Pearl Bailey photographed by Carl Van Vechten. Black and white. She’s on her knees, her breasts and belly apparent under a mesh shirt, she’s holding a small statue. It’s an African statue, country of origin unknown. Why does this picture move me this much? I first saw it while scrolling my Tumblr dashboard and was stricken by the mutual recognition between the woman and the object. They belonged to the same world. They had similar profiles. They looked alike! My reaction was the amazement of the child who sees herself in the mirror for the first time and who recognizes herself not only as a person but as a person who was an integral part of the world. The reaction of the one who had lost herself, who has been so far away from herself. There had been a separation at some point. For me, it was at once imposed and the choice. In Bailey’s case, it was more tragic. The statue and her had been separated by an entire ocean, by history.
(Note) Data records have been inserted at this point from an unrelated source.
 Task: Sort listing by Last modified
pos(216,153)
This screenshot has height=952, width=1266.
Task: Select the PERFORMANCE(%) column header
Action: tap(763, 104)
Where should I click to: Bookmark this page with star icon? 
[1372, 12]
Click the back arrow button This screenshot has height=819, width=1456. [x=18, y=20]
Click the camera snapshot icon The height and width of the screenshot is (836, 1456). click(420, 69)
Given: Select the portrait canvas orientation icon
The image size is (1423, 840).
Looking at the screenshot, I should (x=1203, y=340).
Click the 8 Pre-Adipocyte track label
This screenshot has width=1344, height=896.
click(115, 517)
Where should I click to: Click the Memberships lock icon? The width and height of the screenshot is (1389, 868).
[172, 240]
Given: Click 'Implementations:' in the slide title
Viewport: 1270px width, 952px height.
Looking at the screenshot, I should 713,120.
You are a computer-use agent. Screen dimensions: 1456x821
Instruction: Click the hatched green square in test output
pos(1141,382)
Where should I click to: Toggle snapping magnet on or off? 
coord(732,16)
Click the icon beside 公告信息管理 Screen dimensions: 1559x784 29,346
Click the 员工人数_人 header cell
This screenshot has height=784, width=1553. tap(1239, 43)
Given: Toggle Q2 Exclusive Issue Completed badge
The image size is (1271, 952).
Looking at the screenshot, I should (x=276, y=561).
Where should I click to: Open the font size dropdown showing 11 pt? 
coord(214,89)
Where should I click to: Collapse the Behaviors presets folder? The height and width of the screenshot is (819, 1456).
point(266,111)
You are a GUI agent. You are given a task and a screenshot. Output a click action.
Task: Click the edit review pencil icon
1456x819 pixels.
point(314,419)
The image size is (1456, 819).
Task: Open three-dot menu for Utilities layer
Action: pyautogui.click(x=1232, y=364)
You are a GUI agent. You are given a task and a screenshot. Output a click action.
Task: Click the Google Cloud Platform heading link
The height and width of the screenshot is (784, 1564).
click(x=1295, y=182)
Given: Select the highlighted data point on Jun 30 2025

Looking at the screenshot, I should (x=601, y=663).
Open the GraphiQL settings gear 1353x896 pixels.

“How do I fit in?” wondered Kim Jones. She chose the easiest road but also the logical one: turning into what is most desired, most human. Blonde wigs and peroxided hair, tiny nose, bleached skin. Surgery after surgery. Relief.

IMAGE 3. Missed encounters

(Voice over) Long after seeing that picture of Pearl Bailey and the statue, I had asked myself whether looking at it for a long period of time would revise, restore what has been lost. Back to square one. Is that even possible?

In Untitled (Mirror Girl), a painting by Black American artist Kerry James Marshall, a tall, dark-skinned Black woman is staring at her own reflection, holding her breast, giving us a face. Her pose is insolent, hailing the spectator like: “Yes, right, you’re seeing it right. This is real, I am real.”

The first time I came across Kerry James Marshall’s art I was filled with anger. Anger that I had not met the many characters in his paintings, whose blackness was made intentionally abrasive, magnified, exaggerated (they all belong to the same tribe of dark-skinned Black people) before giving in to white supremacy. Underneath, there is this belief that his art could have saved me. And I asked myself many times, and I hope that no condescension or paternalism will be perceived in this question: Had Kim Jones encountered the work of Kerry James Marshall as a child… would she…? Would she be who she is…? Is that even possible?